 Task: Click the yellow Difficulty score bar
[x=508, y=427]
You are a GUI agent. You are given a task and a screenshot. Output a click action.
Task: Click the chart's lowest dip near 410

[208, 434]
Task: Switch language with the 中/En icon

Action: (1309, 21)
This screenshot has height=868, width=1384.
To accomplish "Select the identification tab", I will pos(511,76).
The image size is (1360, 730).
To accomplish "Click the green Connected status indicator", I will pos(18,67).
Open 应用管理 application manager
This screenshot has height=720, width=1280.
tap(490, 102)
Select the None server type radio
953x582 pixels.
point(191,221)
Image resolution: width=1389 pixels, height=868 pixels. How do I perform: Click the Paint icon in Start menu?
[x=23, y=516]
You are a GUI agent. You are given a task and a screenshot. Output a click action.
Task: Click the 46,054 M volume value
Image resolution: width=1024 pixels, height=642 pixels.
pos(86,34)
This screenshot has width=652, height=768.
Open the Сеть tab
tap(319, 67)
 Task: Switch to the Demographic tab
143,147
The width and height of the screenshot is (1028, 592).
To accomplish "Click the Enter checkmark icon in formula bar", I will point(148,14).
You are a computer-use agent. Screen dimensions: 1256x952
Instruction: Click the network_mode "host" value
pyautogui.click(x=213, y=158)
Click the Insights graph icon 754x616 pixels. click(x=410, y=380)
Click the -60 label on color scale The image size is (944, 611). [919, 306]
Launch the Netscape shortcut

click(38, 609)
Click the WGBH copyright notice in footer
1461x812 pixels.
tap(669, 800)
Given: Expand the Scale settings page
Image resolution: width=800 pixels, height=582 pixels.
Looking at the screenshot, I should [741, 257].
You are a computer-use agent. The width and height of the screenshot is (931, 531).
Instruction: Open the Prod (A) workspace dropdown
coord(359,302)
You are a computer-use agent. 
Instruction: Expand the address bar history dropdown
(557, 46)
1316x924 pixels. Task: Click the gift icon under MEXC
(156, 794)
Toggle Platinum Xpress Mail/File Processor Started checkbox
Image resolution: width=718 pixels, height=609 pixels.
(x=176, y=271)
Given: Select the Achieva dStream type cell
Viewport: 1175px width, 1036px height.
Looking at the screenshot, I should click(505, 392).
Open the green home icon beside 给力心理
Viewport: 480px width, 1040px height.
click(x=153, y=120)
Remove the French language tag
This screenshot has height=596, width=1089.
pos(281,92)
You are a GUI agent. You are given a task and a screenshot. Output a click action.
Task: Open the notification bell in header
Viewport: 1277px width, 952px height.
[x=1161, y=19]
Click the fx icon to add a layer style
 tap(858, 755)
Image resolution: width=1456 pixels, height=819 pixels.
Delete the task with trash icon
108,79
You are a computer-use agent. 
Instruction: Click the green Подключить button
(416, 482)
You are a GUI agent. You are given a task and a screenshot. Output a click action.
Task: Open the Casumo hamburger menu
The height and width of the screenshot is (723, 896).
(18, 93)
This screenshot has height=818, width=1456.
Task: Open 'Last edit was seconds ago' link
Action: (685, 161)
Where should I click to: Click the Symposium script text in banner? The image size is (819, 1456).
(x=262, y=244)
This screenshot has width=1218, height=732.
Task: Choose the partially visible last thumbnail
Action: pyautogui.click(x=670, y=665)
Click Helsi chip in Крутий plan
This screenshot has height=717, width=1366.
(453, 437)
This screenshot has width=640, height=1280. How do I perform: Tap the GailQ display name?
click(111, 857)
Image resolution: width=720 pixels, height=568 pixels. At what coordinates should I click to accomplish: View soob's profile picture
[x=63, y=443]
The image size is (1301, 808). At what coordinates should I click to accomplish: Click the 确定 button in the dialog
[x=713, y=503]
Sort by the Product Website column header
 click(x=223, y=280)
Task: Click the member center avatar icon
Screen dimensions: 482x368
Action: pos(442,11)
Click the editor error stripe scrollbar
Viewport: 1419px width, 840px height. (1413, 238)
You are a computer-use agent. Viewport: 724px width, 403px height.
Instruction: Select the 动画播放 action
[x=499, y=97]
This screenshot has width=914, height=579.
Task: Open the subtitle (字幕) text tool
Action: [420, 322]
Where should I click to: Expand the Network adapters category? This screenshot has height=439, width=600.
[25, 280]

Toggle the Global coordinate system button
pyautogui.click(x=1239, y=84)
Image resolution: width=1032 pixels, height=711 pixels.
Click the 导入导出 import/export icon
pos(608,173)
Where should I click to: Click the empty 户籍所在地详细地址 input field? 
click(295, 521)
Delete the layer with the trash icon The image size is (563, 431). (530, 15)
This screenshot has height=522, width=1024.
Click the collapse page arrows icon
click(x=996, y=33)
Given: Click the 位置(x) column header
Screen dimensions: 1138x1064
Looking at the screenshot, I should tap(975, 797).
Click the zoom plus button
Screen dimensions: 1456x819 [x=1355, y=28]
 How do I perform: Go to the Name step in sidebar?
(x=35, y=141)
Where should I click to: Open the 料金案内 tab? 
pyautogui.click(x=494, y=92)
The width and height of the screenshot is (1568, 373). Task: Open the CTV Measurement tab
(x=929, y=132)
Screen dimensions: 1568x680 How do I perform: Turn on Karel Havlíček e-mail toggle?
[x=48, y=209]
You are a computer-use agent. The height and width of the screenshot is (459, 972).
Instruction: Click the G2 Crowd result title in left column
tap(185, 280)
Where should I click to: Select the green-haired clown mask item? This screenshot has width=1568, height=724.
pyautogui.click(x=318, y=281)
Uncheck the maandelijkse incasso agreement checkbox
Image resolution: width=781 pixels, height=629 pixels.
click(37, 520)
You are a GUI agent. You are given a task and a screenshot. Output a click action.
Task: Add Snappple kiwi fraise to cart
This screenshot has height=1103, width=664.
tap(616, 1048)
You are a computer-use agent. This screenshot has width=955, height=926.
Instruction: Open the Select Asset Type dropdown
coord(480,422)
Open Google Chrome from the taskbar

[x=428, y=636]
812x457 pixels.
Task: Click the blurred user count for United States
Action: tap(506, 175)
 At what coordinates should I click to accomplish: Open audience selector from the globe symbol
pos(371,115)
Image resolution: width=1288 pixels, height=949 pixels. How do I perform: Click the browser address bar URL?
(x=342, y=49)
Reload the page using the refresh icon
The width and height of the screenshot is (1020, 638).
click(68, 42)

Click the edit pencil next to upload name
★ ★ ★ ★
▶ **EXERCISE REQUIREMENTS**: Quote the listing word for word, starting at its first line and ending at the line that contains "Action: (1309, 21)".

▶ **PROBLEM SOLUTION**:
 Task: Click the yellow Difficulty score bar
[x=508, y=427]
You are a GUI agent. You are given a task and a screenshot. Output a click action.
Task: Click the chart's lowest dip near 410

[208, 434]
Task: Switch language with the 中/En icon

Action: (1309, 21)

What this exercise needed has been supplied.